Now for a smooth curve $\alpha \colon [0,1] \rightarrow M$ and $v \in \mathcal{V}_{\alpha (0)}$, we let $P (\alpha , v) \in \mathcal{V}_{\alpha (1)}$ be the parallel transport in $\mathcal{V}$ induced by the metric over $\alpha$.
For $v \in \Omega_M$ define the smooth curve $\alpha_v \colon [0,1] \rightarrow M,t\mapsto \exp_M (tv)$ and consider the smooth map
$$\theta \colon (\mathcal{V} \oplus \mathcal{H}) \cap \Omega_X \rightarrow TM, (v,h) \mapsto P(\alpha_h,v).$$ 
Then the source claims that for every $x \in M$ the tangent map $T_{0_x} \theta \colon T_{0_x} \Omega_M \rightarrow T_{0_x} T_x M$ is (perhaps up to canonical identifications) the identity.
However, I do not see how one would prove this. Actually it would be sufficient for me to see that $T_{0_x} \theta$ is an isomorphism. Does somebody have an idea?   
 A: It turns out that the tangent map is indeed the identity. 
To see this, note that per the comments above the question is a local matter, whence without loss of generality we ma assume that our manifold is $U \subseteq \mathbb{R}^n$ open and there is some Riemannian metric on it together with the above described smooth splitting of the tangent bundle.
Not lets consider an element $(x,0,Z,w) \in T_{(x,0)} TU$. Using the splitting of the tangent bundle, we may further split $w = w_v + w_h$ into a part tangent to $\mathcal{V}$ and tangent to $\mathcal{H}$.
Using linearity of $T_{(x,0)} \theta$ it is enough to consider two cases:


*

*Case $w_h=0$. Then we can choose a smooth curve $c$ which takes its image in $\mathcal{V}$ and represents the tangent vector (i.e. passes through $(x,0)$ at $t=0$ whose derivative coincides with $(Z,w_v)$). Plugging this into $\theta$ we see that we are asking to parallel transport a vertical vector along constant curves (= identity by definition), so passing to the derivative we recover $(Z,w_v)$ exactly.

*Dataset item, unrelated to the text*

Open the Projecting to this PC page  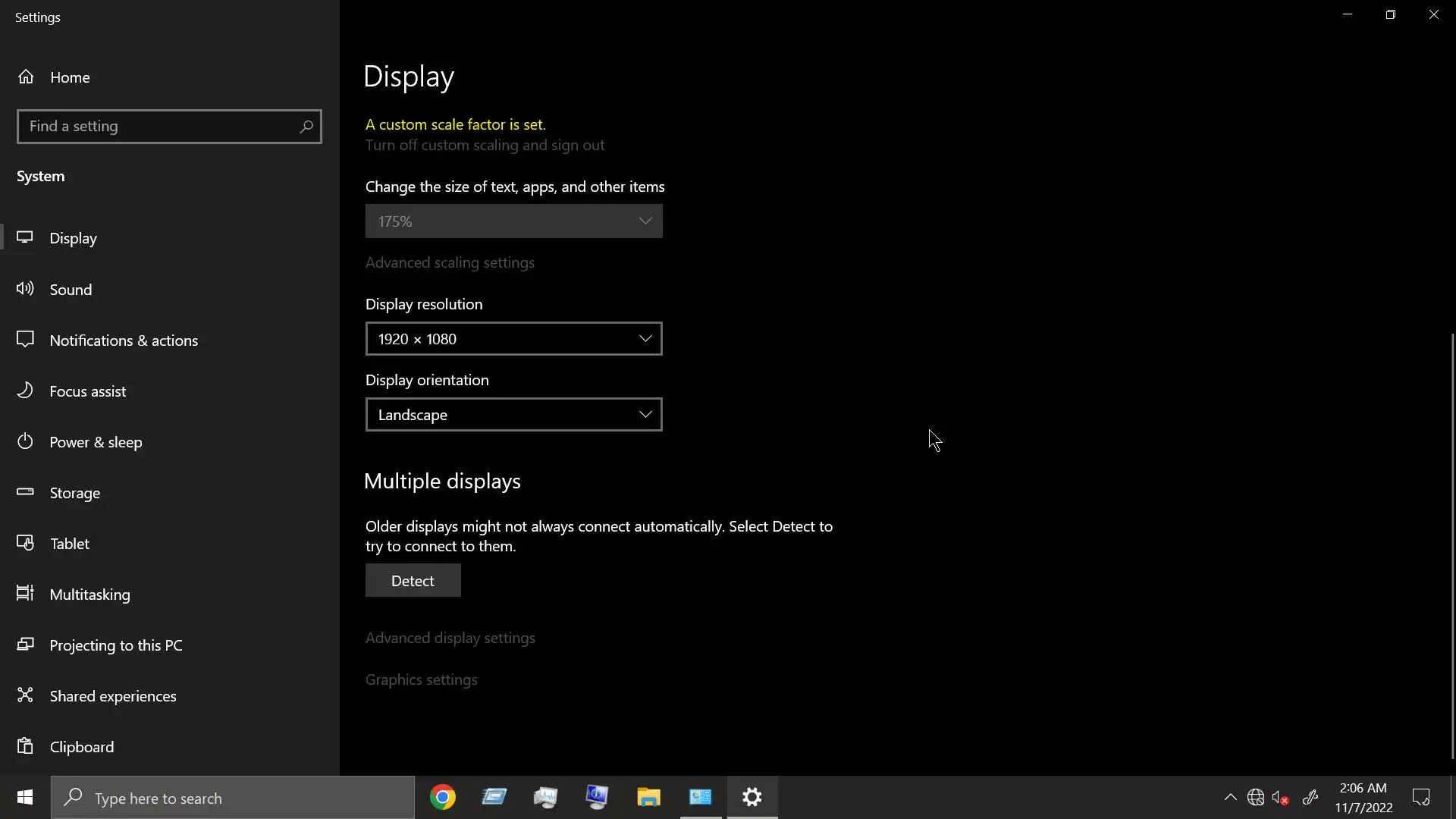115,645
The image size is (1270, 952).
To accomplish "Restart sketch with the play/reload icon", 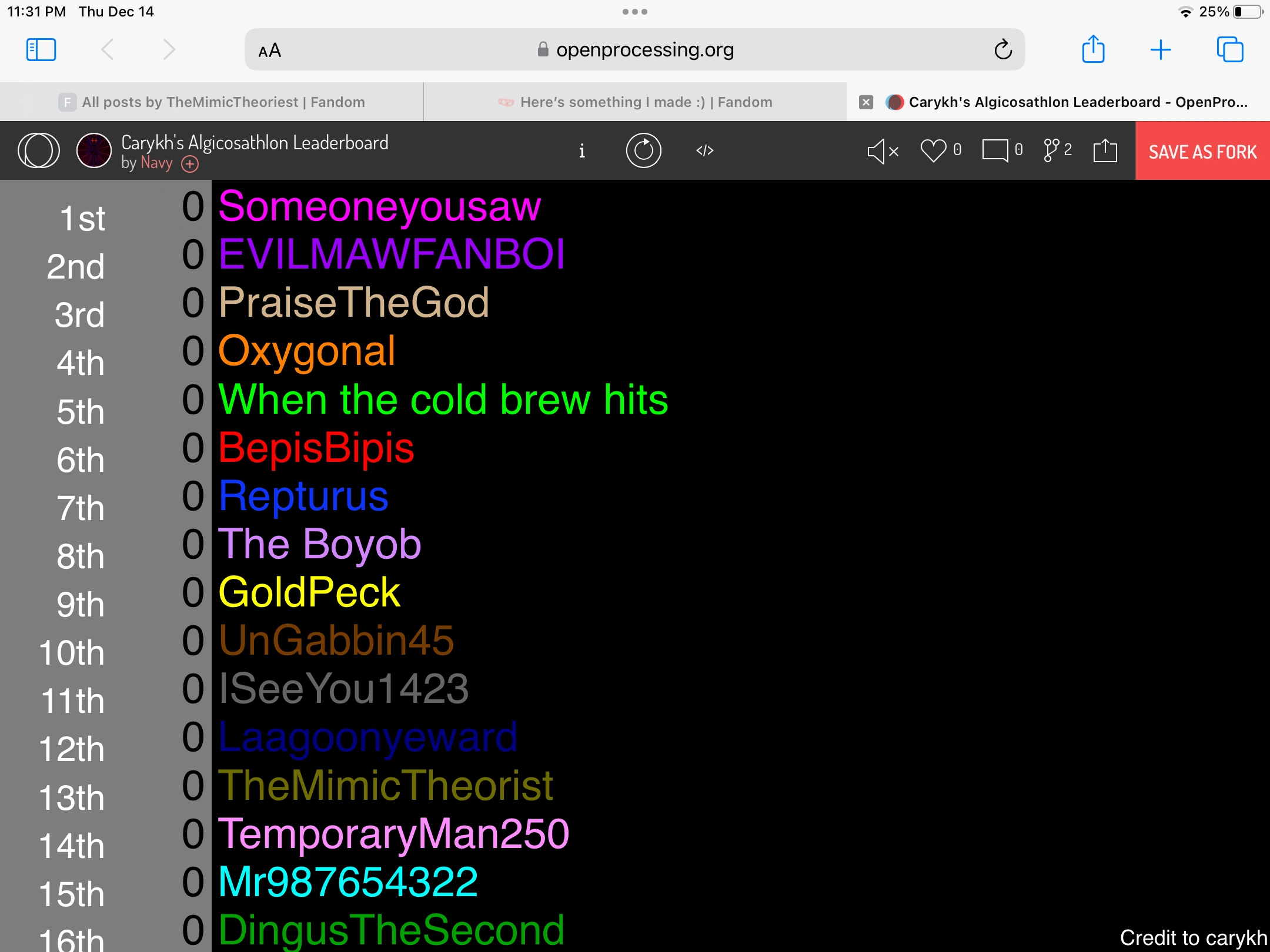I will click(643, 151).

*Case $Z=0, w_v=0$. We can choose a curve which takes its image in $T_x U \cap \mathcal{H}$ and represents the tangent vector. By definition of $\theta$ we are asking for the solution of the parallel transport equation along $\exp (t c(s))$ of the zero vector. Thus the curve we obtain in $TU$ is $(\exp (c(s)), 0)$. Taking the $s$-derivative in $0$ we use now that the derivative of $\exp$ in $(x,0)$ is the identity, whence the result equals $(x,0,0,w_h)$.
Combining both cases we obtain that the derivative of $\theta$ in $(x,0)$ is the identity as desired.
For more details see the preprint

Habib Amiri, Alexander Schmeding, A differentiable monoid of smooth maps on Lie groupoids, arXiv:1706.04816

The computation is Step 4 in the proof of Lemma C.4 on page 32.The preprint also contains an application of this result to manifolds of mappings (this is a crucial step in the proof of what we call the Stacey-Roberts Lemma).